6. The method of claim 5, wherein generating the utterance features based on the utterance vector comprises using the utterance vector as the utterance features.

7. The method of claim 1, wherein outputting the encrypted audio data causes an application, executing on the client device, to attempt to decrypt the audio data using one or more pre-stored speaker features that are accessible to the application.

8. The method of claim 7, wherein the one or more pre-stored speaker features are generated during an enrollment procedure with the application or with an operating system of the client device.

9. The method of claim 7, wherein, in attempting to decrypt the audio data using the one or more pre-stored speaker features, the application uses approximate speaker feature matching.

10. The method of claim 1, further comprising:

prior to encrypting the at least part of the audio data:

generating an obfuscated version of the at least part of the audio data, wherein encrypting the audio data comprises encrypting the obfuscated version of the at least part of the audio data.

11. The method of claim 10, where generating the obfuscated version of the at least part of the audio data comprises:

omitting at least a segment of the at least part of the audio data to generate the obfuscated version of the at least part of the audio data.

12. The method of claim 10, where generating the obfuscated version of the portion of the audio data comprises:

augmenting at least some of the portion of the audio data with noise to generate the obfuscated version of the portion of the audio data.

13. The method of claim 1, wherein the at least part of the audio data includes preceding audio data that precedes the portion of the audio data, and wherein the preceding audio data is retrieved from a local buffer accessible to only the one or more processors.

14. A method implemented by one or more processors of a client device, the method comprising:

processing a stream of audio data, detected via one or more microphones of the client device, to monitor for a spoken invocation phrase;

processing at least a portion of the audio data to generate utterance features;

receiving one or more speaker features provided by a target of a request included in audio data;

determining whether the received speaker features match the utterance features;

in response to determining that the speaker features match the utterance features: outputting the audio data to the target of the request; and

in response to determining that the speaker features do not match the utterance features: suppressing outputting of the audio data to the target of the request.
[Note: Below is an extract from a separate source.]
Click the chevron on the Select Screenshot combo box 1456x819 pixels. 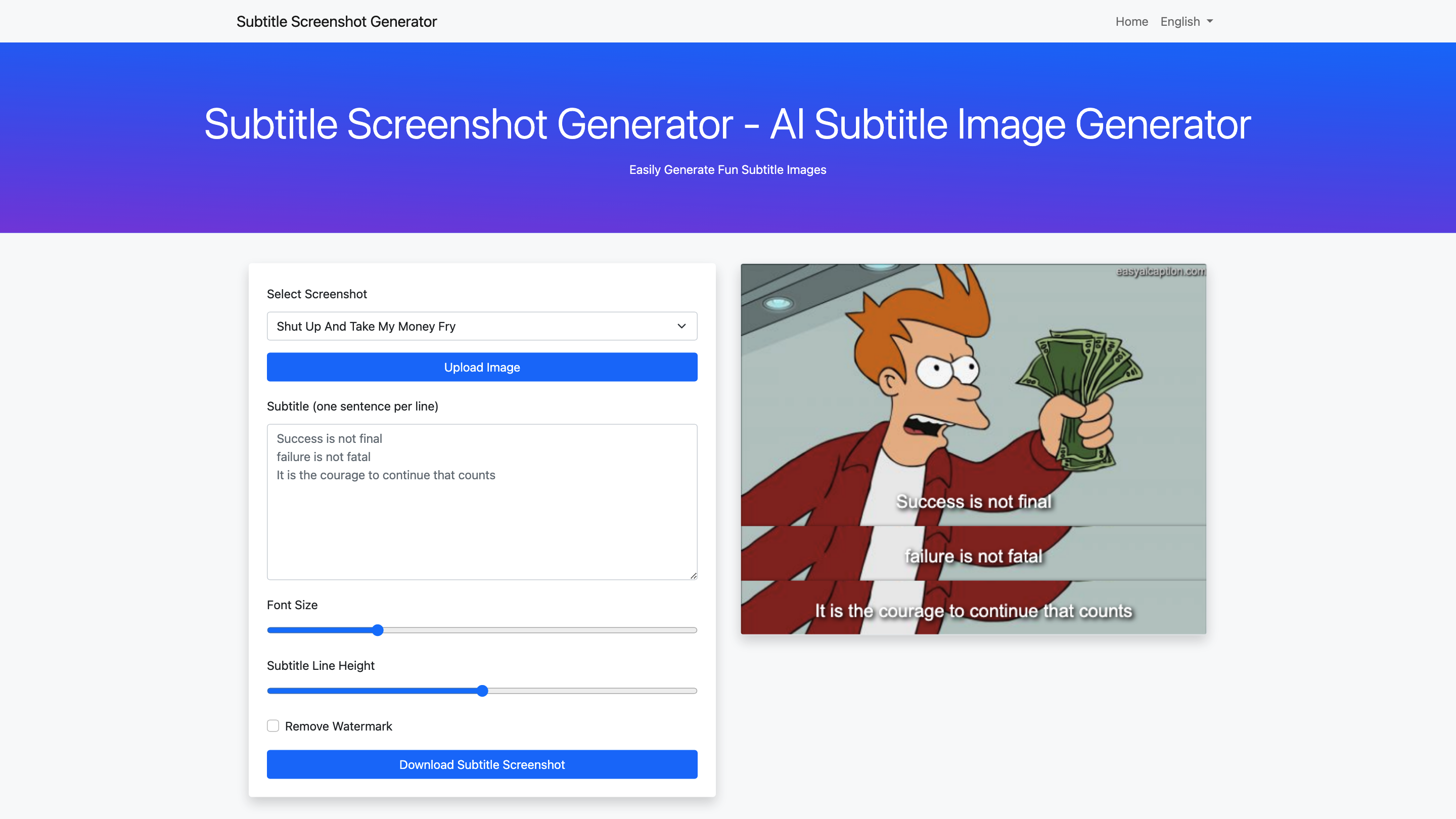pos(681,326)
15. The method of claim 14, wherein the one or more processors includes a digital signal processor, and wherein the target is executing, at least partially, on a separate processor from the digital signal processor.
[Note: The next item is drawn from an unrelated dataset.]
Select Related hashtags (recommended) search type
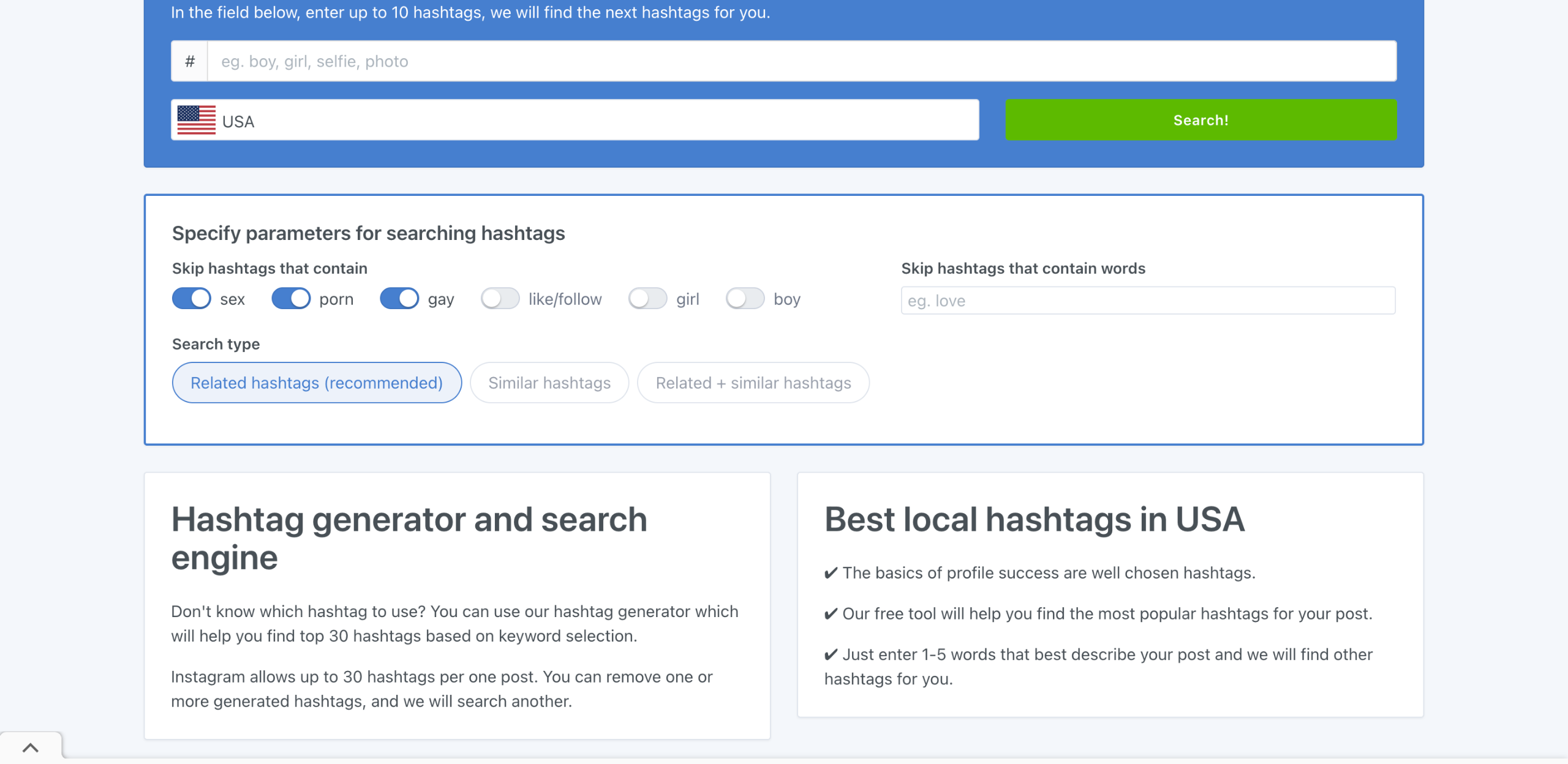 [317, 383]
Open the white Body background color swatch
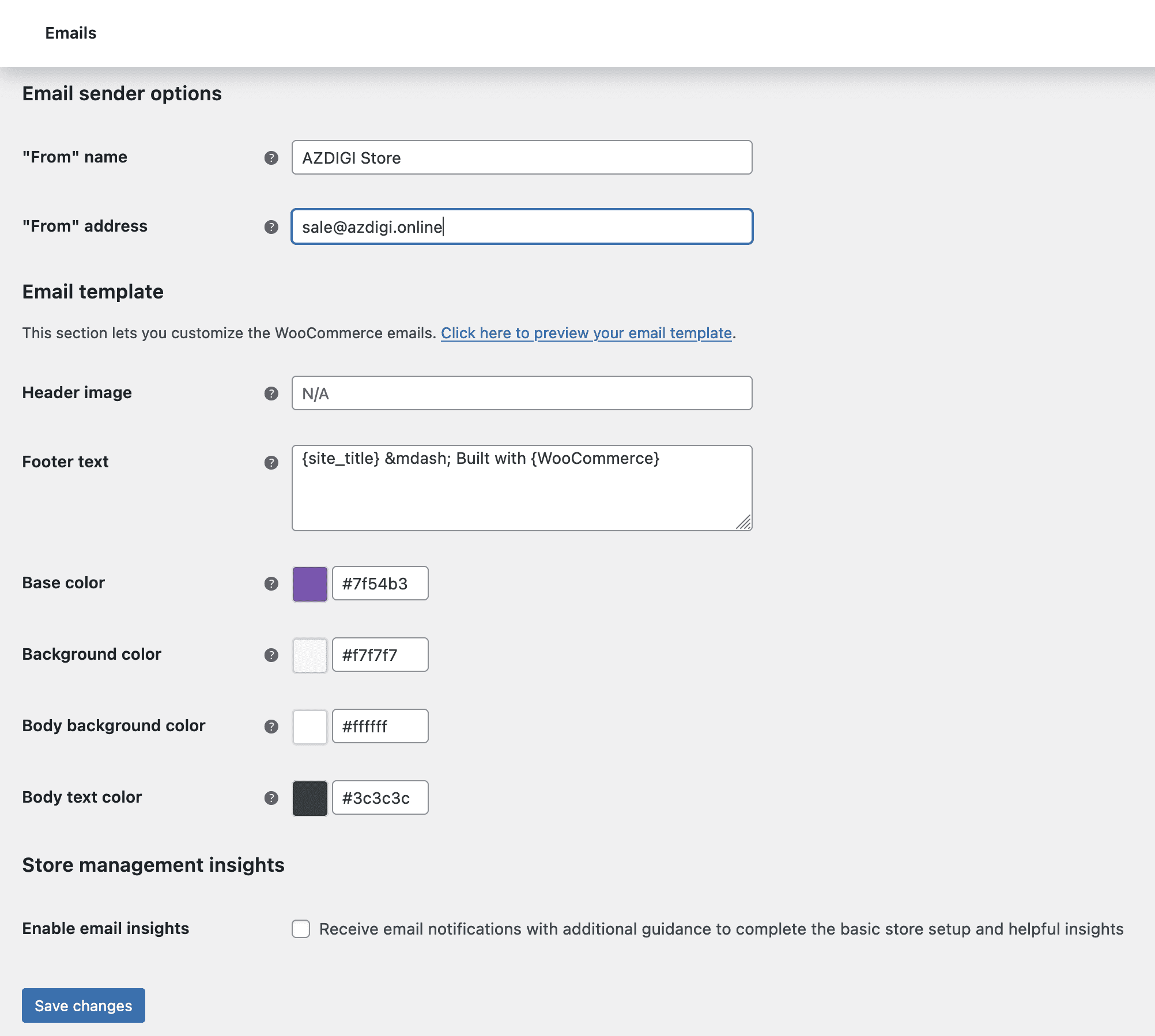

16. The method of claim 14, wherein the target of the request is an additional processor, an application, or an operating system.

17. The method of claim 14, further comprising:

identifying the target for the request based on the audio data; and

providing one or more notifications that indicate the target of the request.

18. The method of claim 17, wherein the one or more notifications includes a type of the request.

19. A method implemented by one or more processors of a client device, the method comprising:

receiving encrypted audio data of a user speaking an utterance, wherein the encrypted audio data is encrypted using one or more utterance features of the user;

decrypting the audio data, utilizing one or more vectors generated from prior occurrences of the user speaking one or more utterances, to generate decrypted audio data;

processing the decrypted audio data; and

causing performance of one or more computer actions based on the processing of the decrypted audio data.

20. The method of claim 19, wherein the one or more utterance features are generated based on the user uttering an invocation phrase included in the audio data.